Mohabat News __ Iranian police raided a family party on Thursday August 26, 2016, held in a garden in Firouz-Kouh county, north of Tehran, and arrested a group of Christian converts who had gathered there.
Recently, Iranian police started a campaign to crack down on parties and weddings where Islamic principals are not tightly followed. As part of this campaign, Iranian police identified and raided a gathering in Firouz-Kouh county, arresting 15 of the guests. Later they discovered that there were a few Christian converts among those arrested who had been previously arrested for their faith.
Among the Christians arrested were Amin Afshar Naderi, Hadi Asgari, Amir Saman Dashti, Ramil Bet-Tamraz, and Mohammad Dehnavi.
Eye witnesses reported that Mr. Afshar Naderi protested against the police’s harsh treatment of the guests, but police beat him up in response and began searching the premises. They found three Bibles there and added them to the list of confiscated items.
The police then transferred those arrested to an unknown location and so far only Amir Saman Dashti has been able to contact his family in a very short phone conversation. Mr. Dashti stated in the short phone call that they were immediately transferred to Evin prison.
Most of the Christians arrested had a history of previous arrests for their faith.
Ramil Bet-Tamraz, is the son of Pastor Victor Bet-Tamraz, former leader of the Shahr-Ara Assyrian Pentecostal Church in Tehran.
Pastor Victor Bet-Tamraz had been arrested himself in December, 2014 while celebrating Christmas with friends and family. In that incident, Amin Afshar Naderi and Kavian Falah Mohammadi were arrested as well but were later released on bail after weeks of interrogation and solitary confinement.
They had all been charged with evangelism through their house church, which is defined as a crime in Iran. They are yet to appear before a court for this charge.
Pastor Bet-Tamraz was held longer and released upon posting a heavy bail on March 1, 2015, after 65 days in detention. Despite his physical problems and advanced age, Mr. Bet-Tamraz was held in solitary confinement for the majority of his imprisonment.
In that incident, Amin Afshar Naderi was released on bail on February 10, 2015 after 36 days in jail, during which he was frequently interrogated. He spent one month of his arrest in solitary confinement.

_Requirement A_. Quote the passage of the news report on the Firouz-Kouh arrests starting at "Eye witnesses reported" and ending at "arrests for their faith.".
_Requirement B_. Render this sentence from the news report on the Firouz-Kouh arrests in Spanish: "They found three Bibles there and added them to the list of confiscated items."
_Requirement C_. According to the news report on the Firouz-Kouh arrests, how many days was Pastor Victor Bet-Tamraz held in detention before his release on bail?
The records have no connection to the news report on the Firouz-Kouh arrests.

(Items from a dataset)
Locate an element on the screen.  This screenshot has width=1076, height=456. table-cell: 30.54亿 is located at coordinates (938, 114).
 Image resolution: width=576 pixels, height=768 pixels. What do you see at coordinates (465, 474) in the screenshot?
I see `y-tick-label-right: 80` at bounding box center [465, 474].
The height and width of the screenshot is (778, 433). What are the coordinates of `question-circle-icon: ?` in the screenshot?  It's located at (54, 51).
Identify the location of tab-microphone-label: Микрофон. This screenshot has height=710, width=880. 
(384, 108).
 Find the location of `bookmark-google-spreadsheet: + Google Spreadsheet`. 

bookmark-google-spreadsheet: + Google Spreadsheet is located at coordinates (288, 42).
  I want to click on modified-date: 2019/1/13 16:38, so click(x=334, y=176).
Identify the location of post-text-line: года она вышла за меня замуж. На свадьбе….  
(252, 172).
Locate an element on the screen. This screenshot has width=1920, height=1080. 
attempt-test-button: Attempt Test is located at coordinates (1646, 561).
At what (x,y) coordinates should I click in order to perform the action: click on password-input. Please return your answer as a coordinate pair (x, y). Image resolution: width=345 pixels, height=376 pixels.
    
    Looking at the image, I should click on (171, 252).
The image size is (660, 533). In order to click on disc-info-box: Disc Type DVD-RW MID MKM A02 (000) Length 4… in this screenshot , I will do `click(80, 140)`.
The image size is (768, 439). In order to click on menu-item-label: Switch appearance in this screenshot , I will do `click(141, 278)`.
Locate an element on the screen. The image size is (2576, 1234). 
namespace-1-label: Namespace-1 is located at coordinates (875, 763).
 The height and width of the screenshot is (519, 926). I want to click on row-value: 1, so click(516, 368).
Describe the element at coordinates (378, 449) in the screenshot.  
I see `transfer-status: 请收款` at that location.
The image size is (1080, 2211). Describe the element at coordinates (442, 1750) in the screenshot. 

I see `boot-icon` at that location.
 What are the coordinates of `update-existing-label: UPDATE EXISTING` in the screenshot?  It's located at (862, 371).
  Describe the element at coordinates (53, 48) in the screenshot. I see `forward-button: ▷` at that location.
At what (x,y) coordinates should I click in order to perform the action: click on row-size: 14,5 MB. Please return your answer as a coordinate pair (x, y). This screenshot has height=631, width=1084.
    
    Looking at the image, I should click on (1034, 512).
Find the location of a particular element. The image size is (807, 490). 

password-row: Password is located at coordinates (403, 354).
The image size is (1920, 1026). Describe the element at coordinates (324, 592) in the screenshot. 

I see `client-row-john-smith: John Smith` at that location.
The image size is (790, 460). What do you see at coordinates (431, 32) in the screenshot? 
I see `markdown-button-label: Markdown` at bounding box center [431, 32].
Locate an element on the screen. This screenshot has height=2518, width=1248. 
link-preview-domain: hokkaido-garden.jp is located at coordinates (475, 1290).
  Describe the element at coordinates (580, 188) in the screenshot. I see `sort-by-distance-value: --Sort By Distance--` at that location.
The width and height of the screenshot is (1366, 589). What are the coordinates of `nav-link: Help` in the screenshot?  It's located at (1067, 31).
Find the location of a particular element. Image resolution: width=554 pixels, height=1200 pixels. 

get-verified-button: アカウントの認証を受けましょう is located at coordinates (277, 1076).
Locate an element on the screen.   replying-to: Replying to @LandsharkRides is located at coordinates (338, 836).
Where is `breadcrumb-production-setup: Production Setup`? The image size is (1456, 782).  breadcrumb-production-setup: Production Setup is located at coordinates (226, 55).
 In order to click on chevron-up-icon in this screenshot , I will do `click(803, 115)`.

_Answer space A_.
Eye witnesses reported that Mr. Afshar Naderi protested against the police’s harsh treatment of the guests, but police beat him up in response and began searching the premises. They found three Bibles there and added them to the list of confiscated items.
The police then transferred those arrested to an unknown location and so far only Amir Saman Dashti has been able to contact his family in a very short phone conversation. Mr. Dashti stated in the short phone call that they were immediately transferred to Evin prison.
Most of the Christians arrested had a history of previous arrests for their faith.

_Answer space B_. Encontraron allí tres Biblias y las añadieron a la lista de objetos confiscados.

_Answer space C_. 65 days